Buried surface hoar continues to be reactive in stability tests and will make persistent slabs the secondary concern. The buried surface hoar is breaking down and is not as widespread as last week but is very reactive in stability test but can still be found on at many locations (video). Take the time to dig a pit to see if the persistent weak layers are present and reactive.

Avalanche and Weather Outlook

Snowfall should be minimal today with the next round of snow impacting the region tonight and into Friday (forecast). Strong winds are expected to usher in the next round of precipitation so expect to see strong winds develop through the day today. The lull today doesn’t appear to be long enough to let avalanche conditions settle down so they should remain the same leading into the next storm.

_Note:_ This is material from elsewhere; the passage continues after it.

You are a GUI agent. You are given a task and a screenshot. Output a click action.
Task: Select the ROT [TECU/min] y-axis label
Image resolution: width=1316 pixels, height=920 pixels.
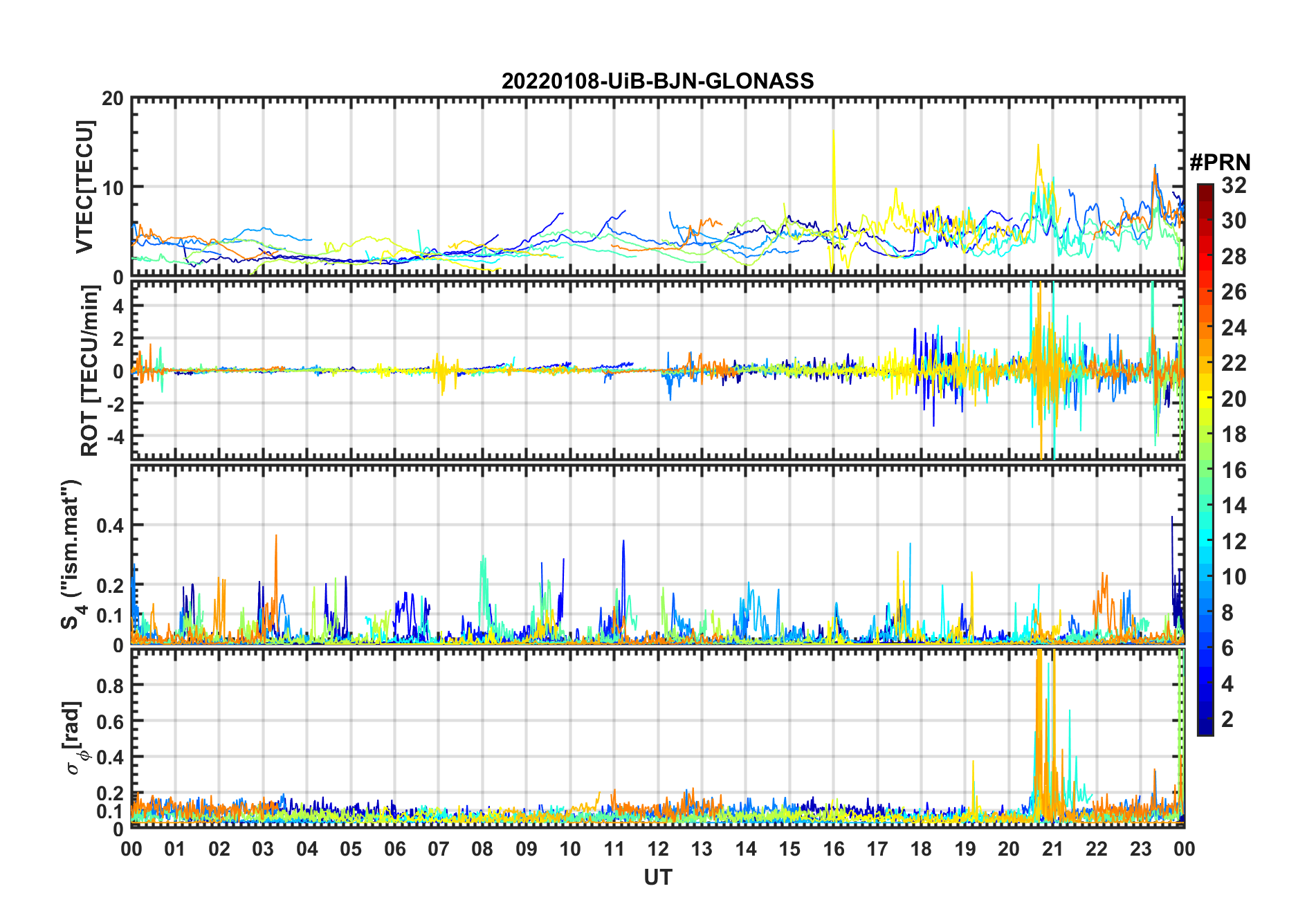pyautogui.click(x=89, y=371)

Join us tonight at Big Sky Brewing from 6-8 pm for Beers with Forecasters. Come have a beer and talk to your local forecasters about avalanche conditions, or ask a question you have been pondering all season. This is great opportunity to practice you rescue skills as well in the new beacon park at Big Sky Brewing.

If you do make it out into the hills feel free to share what you see on our public observations page. They are not only helpful to your community but extremely helpful to us.

Ski and ride safe.


Problem 1 - Wind Slabs

  • TYPE


    Wind Slabs

    Release of a cohesive layer of snow (a slab) formed by the wind.  Wind typically erodes snow from the upwind sides of terrain features and deposits snow on the downwind side.  Wind slabs are often smooth and rounded and sometimes sound hollow, and can range from soft to hard. Wind slabs that form over a persistent weak layer (surface hoar, depth hoar, or near-surface facets) may be termed Persistent Slabs or may develop into Persistent Slabs.

  • SIZE


    2 (Large)

    The potential size of avalanche resulting from this problem.



    Very Likely

    The likelihood of an avalanche resulting from this problem.


Stiff wind slabs on top of weak snow are very reactive across the advisory area.

Problem 2 - Persistent Slabs

  • TYPE


    Persistent Slabs

    Release of a cohesive layer of soft to hard snow (a slab) in the middle to upper snowpack, when the bond to an underlying persistent weak layer breaks.  Persistent layers include: surface hoar, depth hoar, near-surface facets, or faceted snow. Persistent weak layers can continue to produce avalanches for days, weeks or even months, making them especially dangerous and tricky. As additional snow and wind events build a thicker slab on top of the persistent weak layer, this avalanche problem may develop into a Persistent, Deep-Slab.

  • SIZE


    1-2 (Small-Large)

    The potential size of avalanche resulting from this problem.




    The likelihood of an avalanche resulting from this problem.


Buried surface hoar readily propagates in stability tests and with the addition of weak faceted snow near the base, persistent slabs continue to be a significant concern.




  • Danger Trend


    Same Danger

  • Area Forecast


Strong winds today will develop today leading up to the next round of precipitation tonight and into tomorrow.

This information is the sole responsibility of the Forest Service and does not apply to operating ski areas. The avalanche danger rating expires at midnight tonight but the information can help you make a more informed decision regarding travel in avalanche terrain for the next few days.

Our advisory area includes National Forest System lands in the Bitterroot Mountains from Lost Trail Pass north to Granite Pass, the Rattlesnake Mountains north of Missoula and the Southern Swan and Mission Mountains near Seeley Lake, MT. Avalanche information for the Lookout Pass/St. Regis Basin area is available from the Idaho Panhandle Avalanche Center.